The Kungsholm-floodlights illuminating the huge red crosses painted on its white hull-steamed under the Golden Gate Bridge and docked at the Treasure Island Naval Base in San Francisco Bay. Most of the Navy and Marine Corps personnel aboard were transferred immediately to a hospital train for transportation to the Navy hospital in San Diego.

But since Lieutenant Commander Bitter was ambulatory he required a cane-he was driven to the Alameda Naval Air Station in a Navy station wagon. After a complete physical examination he was given an interim classification of “convalescent” and a partial pay, then ordered to report to the Great Lakes Naval Station. He was told he would be given a fourteen-day convalescent leave to his home of record, and that a reservation priority had been authorized for a roomette aboard a train to Chicago the next day.
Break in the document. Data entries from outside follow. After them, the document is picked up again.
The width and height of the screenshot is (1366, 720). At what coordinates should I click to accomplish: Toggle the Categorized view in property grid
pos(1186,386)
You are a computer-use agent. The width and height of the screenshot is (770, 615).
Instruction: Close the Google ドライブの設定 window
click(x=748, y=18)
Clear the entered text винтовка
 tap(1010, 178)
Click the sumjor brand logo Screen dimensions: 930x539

Bitter arrived in the United States wearing Army-issue khakis with an Army major’s golden oak leaf on each collar point. There had been no Navy-size (smaller) rank insignia available in Calcutta. As soon as he could, he went to the officers’ sales store and outfitted himself with uniforms off the rack. These would do for the time being.
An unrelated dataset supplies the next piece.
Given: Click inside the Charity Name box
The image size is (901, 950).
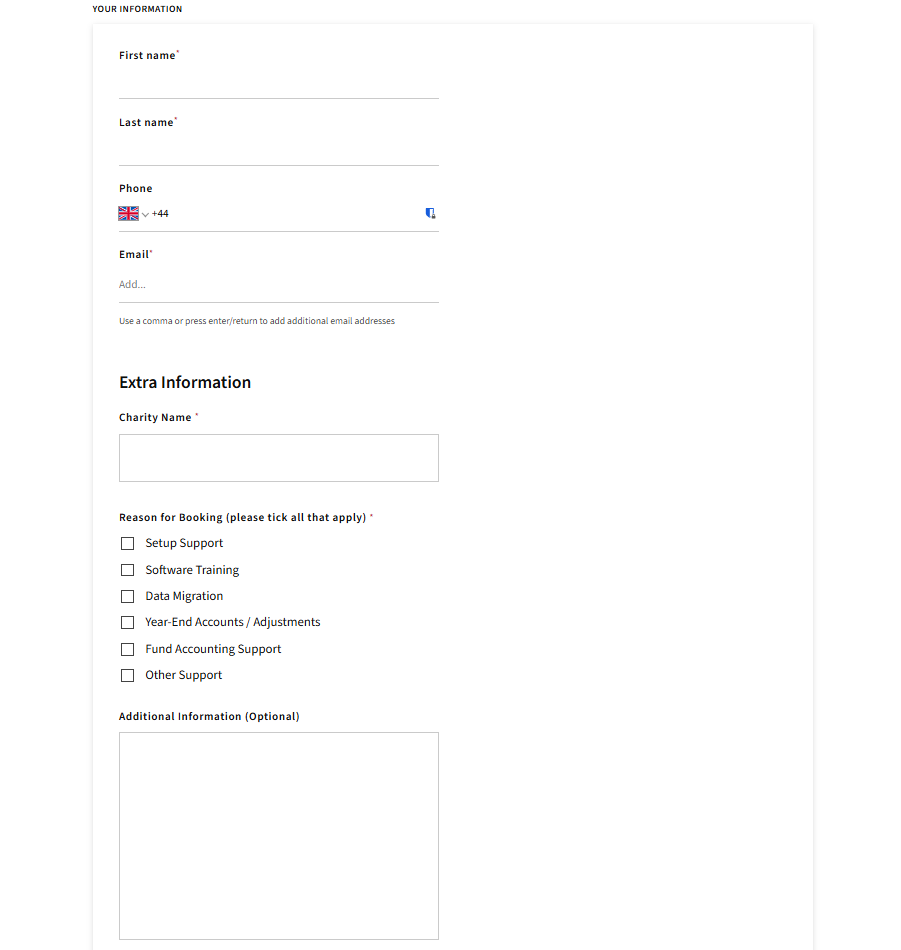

When he left for the Orient a year before, he had sent most of his Navy uniforms from Pensacola Naval Air Station, where he had been stationed with Dick Canidy, to his parents’ home in Chicago. He bought two sets of khaki tunics, trousers, and shirts; two sets of khaki shoulder boards (two white, two blue); and the appropriate metal insignia of rank. He purchased golden Naval Aviator’s wings to replace the set he had taken to China. They had been either misplaced or stolen. The clerk had never heard of the Order of the Cloud Banner, so he could not buy a ribbon to represent that. And he was further disappointed when he realized that since he’d gotten his wound while he was in Chinese service, it did not qualify him for the Purple Heart medal. The clerk told him, however, that anybody with ninety days’ service in the Pacific was entitled to a Pacific Theater ribbon, but Bitter decided he wasn’t entitled to that either, since he did not have ninety days’ U.S. Navy service in the Far East. He also did not choose to wear the single ribbon everyone in the service was entitled to, the American Defense Service Medal. Finally, he pinned his American Volunteer Group wings above the right breast pocket and his Navy wings above the left, where regulations prescribed they should be worn. When he examined himself in the mirror, he was pleased with what he saw. It was good to be back in a Navy uniform, and he thought that the AVG wings would more than make up to anyone who knew what they were-and he didn’t really care about anyone who didn’t-for the lack of campaign ribbons on his left breast.